After weeks of pressure from the markets, Portugal and Spain had relatively successful sovereign bond sales this year, easing fears that they could soon need their own bailouts.

"The outlook of the European economy has substantially improved including in the eurozone countries which recently were in difficulty," Van Rompuy told leading European lawmakers.

"However, we are aware that there is still a lot of homework to do. It is not the time for complacency. We will draw the lessons from the crisis."

Economists, however, see storm clouds on the horizon in the form of banks exposed to bad investments and a new chapter in the Greek drama.

"The sovereign debt crisis is far from being resolved," said Morgan Stanley Research analysts, pointing out that "most measures taken so far only provide liquidity" -- enough to keep the system afloat but not resolve the underlying problems.

They said some decisions already taken "even constitute a step change in the economic governance of the euro area but they are not a silver bullet to end the sovereign debt crisis once and for all."

At a summit last week, Germany and France pushed for a pact aimed at harmonising key elements in fiscal and economic policy in order to prevent another crisis of the kind that saw Greece and Ireland need to be rescued.

Eurozone leaders will hold an extraordinary summit on March 13 to discuss the plans, a diplomat said.

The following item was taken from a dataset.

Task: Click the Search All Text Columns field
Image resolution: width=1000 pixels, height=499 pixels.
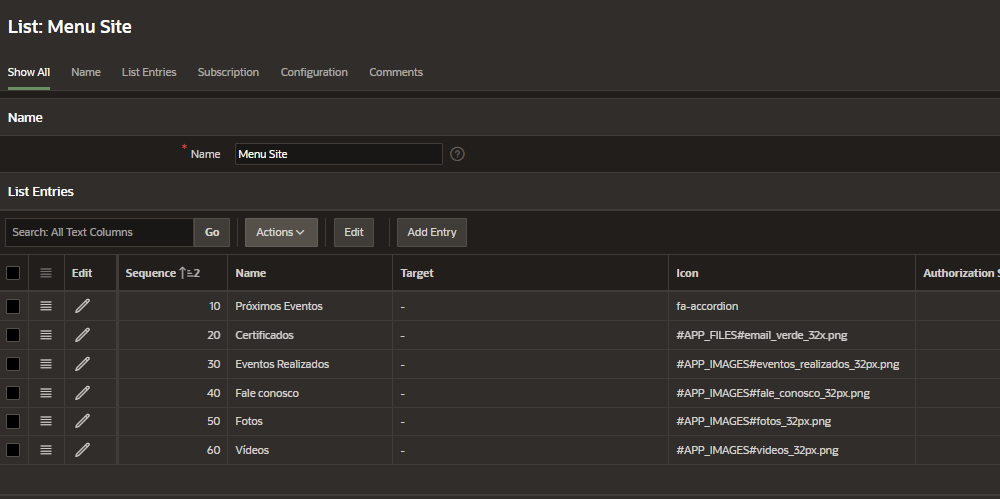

They will then meet with the other 10 leaders of the European Union on March 24-25 to finalise the package.

In addition to discussing the Franco-German plan, EU leaders also want to boost the 440-billion-euro ($600 billion) European Financial Stability Facility (EFSF), created last year to rescue distressed economies.

But eurozone countries have voiced deep reservations about elements of the Franco-German pact, with divisions sure to resurface when finance ministers gather for two days of detailed talks from Monday.

Some economists remain unconvinced too.

Royal Bank of Scotland's Silvio Peruzzo insisted: "If you look at the fundamental issues, none ... has been addressed or solved.

"They all remain in the periphery -- the dynamics of the debt sustainability, the low growth environment."

He added that Spain still had to "fully" address its banking sector's problems.

Andre Sapir, a Brussels policy analyst at the Bruegel Institute, said Europe was far from turning the last page on the Greek debt tragedy.

"There is little likelihood that Greece can emerge solvent," he said, warning that "one day or another, we will have to reduce the Greek debt."

During a visit to Athens, Luxembourg Prime Minister Jean-Claude Juncker, head of the Eurogroup of finance ministers, insisted the eurozone would overcome the crisis.

"The euro will survive and Greece will be among the survivors," he said after meeting Greek Prime Minister George Papandreou.